Modified embedded-atom method used to derive interatomic potentials for defects and phase formation in the W-C system

An interatomic potential for the W-C system has been derived based on the second-nearest-neighbor modified embedded-atom method scheme. The potential parameters were constructed by fitting to the experimental information on the formation energy of interstitial carbon atoms, the migration energy of carbon atoms in body-centered-cubic (bcc) tungsten and lattice parameters, bulk modulus, and cohesive energy of $B$${}_{h}$ W${}_{2}$C carbide. We demonstrate that such potential can not only reproduce the behavior of carbon atoms in bcc tungsten, but also be employed for modeling energetics and structural properties of tungsten carbides. Moreover, this potential is used to study the stability of multicarbon-multivacancy (${C}_{n}{V}_{m}$) clusters in bcc tungsten. The binding energy and configurations of ${C}_{n}{V}_{m}$ clusters that were not attainable with existing potentials or identified previously via $ab$ $initio$ methods are proposed.

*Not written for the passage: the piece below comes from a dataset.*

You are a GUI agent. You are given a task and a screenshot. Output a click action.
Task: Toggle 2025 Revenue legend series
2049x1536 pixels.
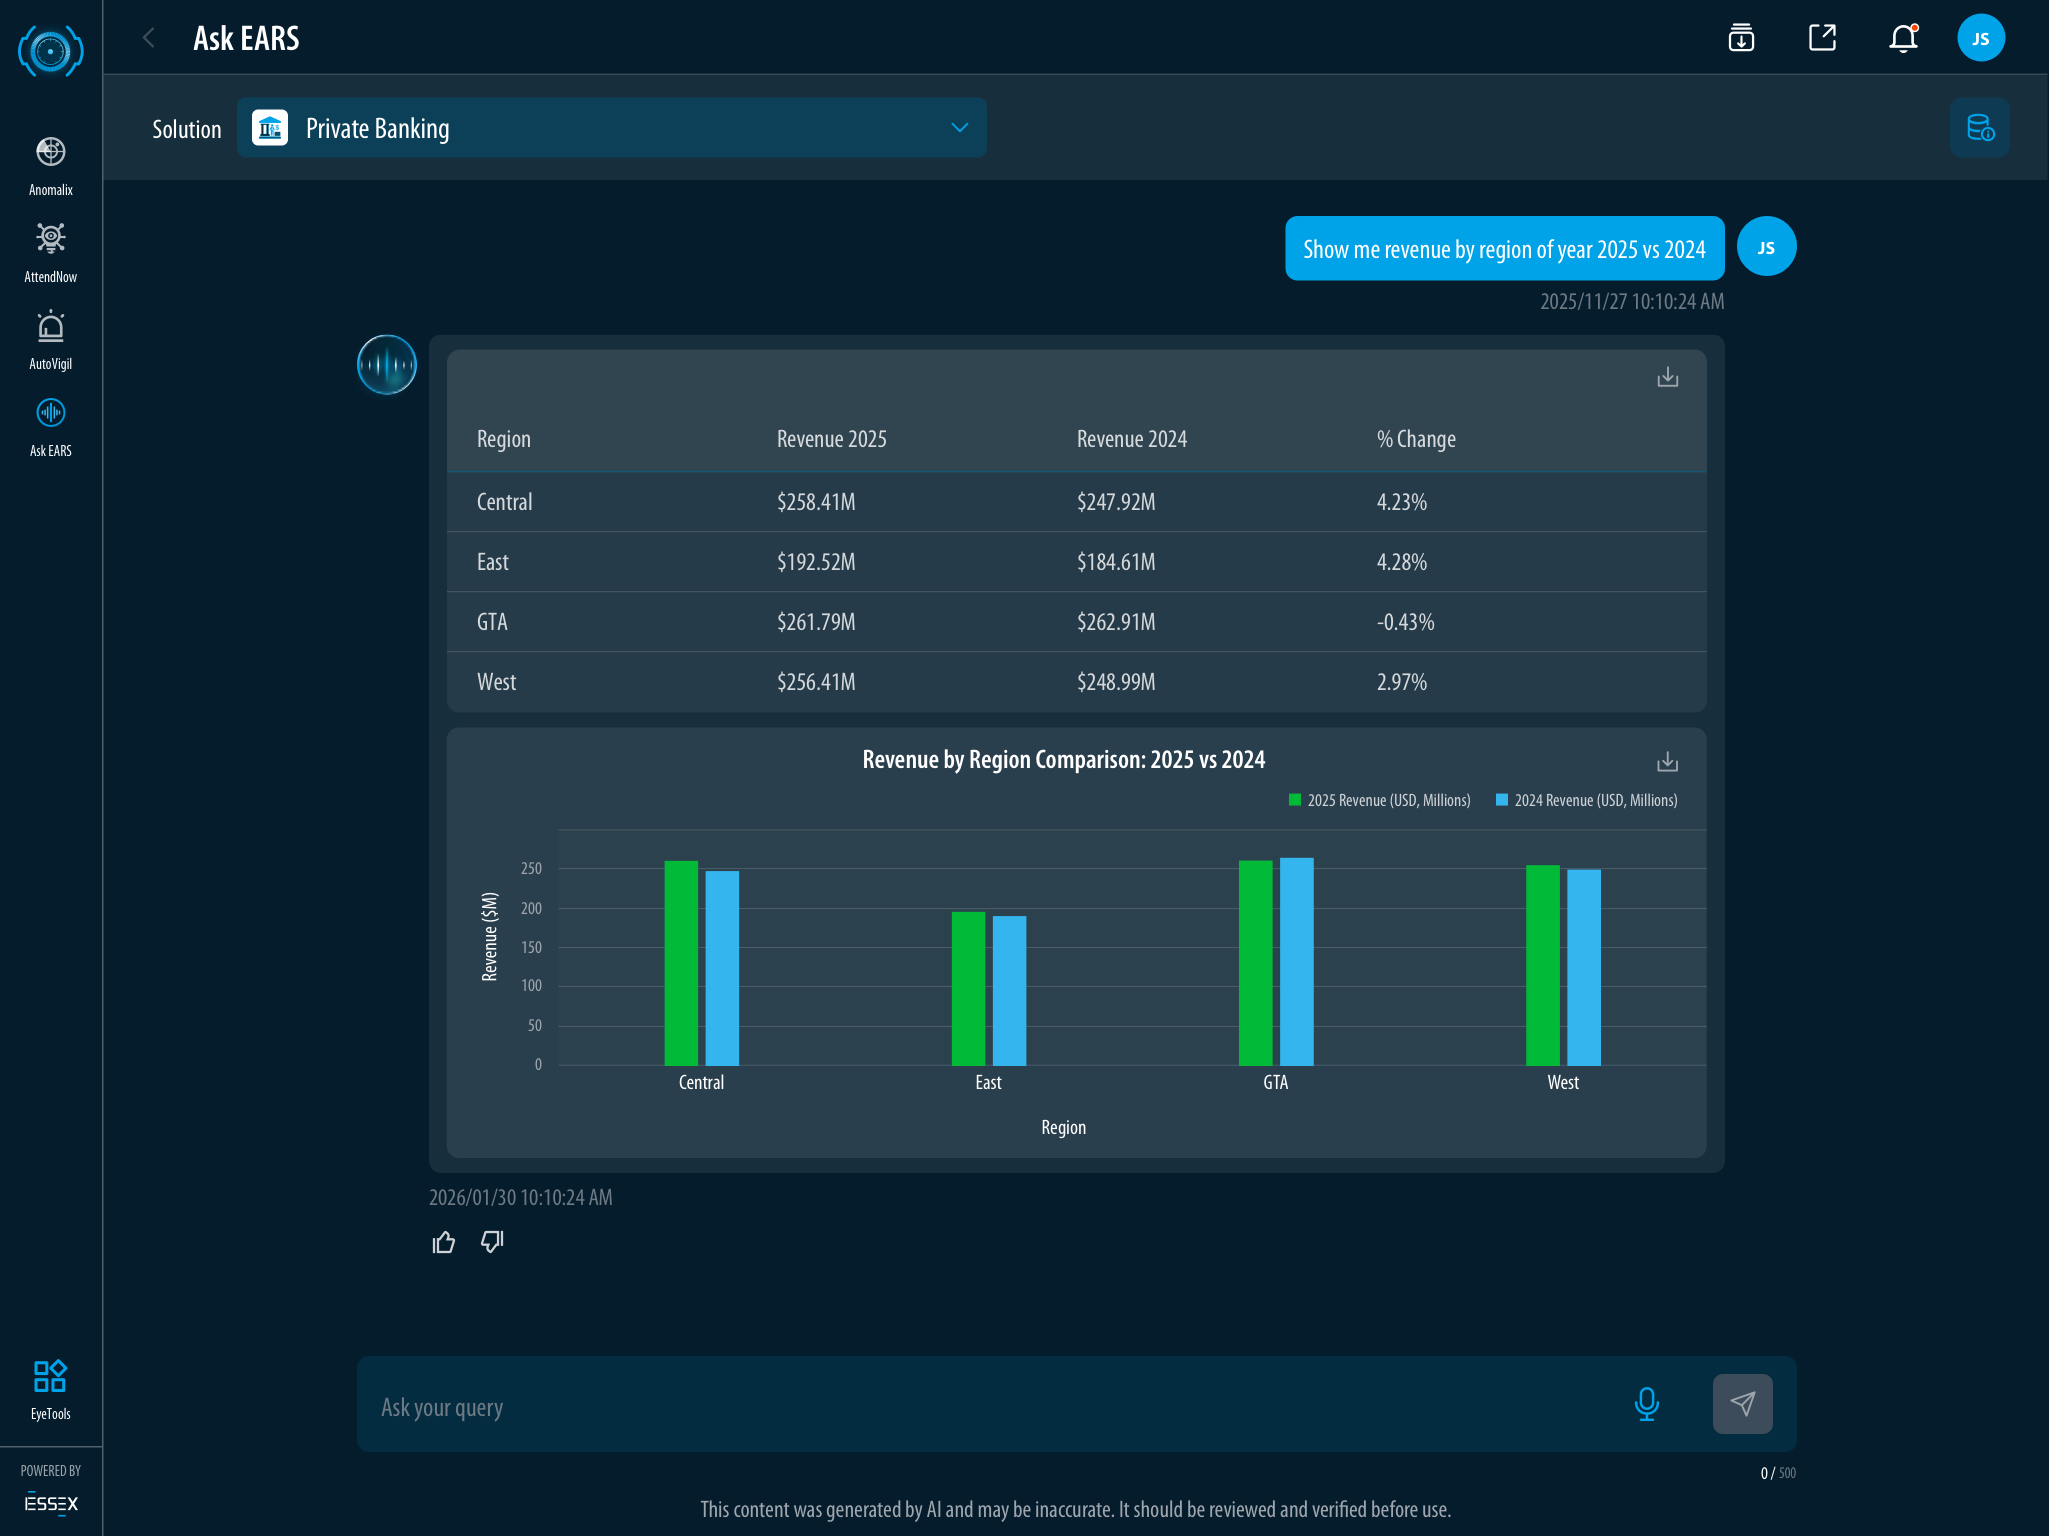[x=1380, y=800]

Results show that carbon atoms can be strongly trapped by vacancies and interstitials in bcc W. Such bonding between carbon and vacancies lead to the formation of ${C}_{n}{V}_{m}$ complexes and influence the physical properties of metallic tungsten. Besides, a positive binding energy of C-C cluster and C-SIA clusters was found, and both clusters form a hexagonal WC-like local structure. This result provides a plausible explanation for the experimentally observed formation of hexagonal WC (not W${}_{2}$C) in bcc W.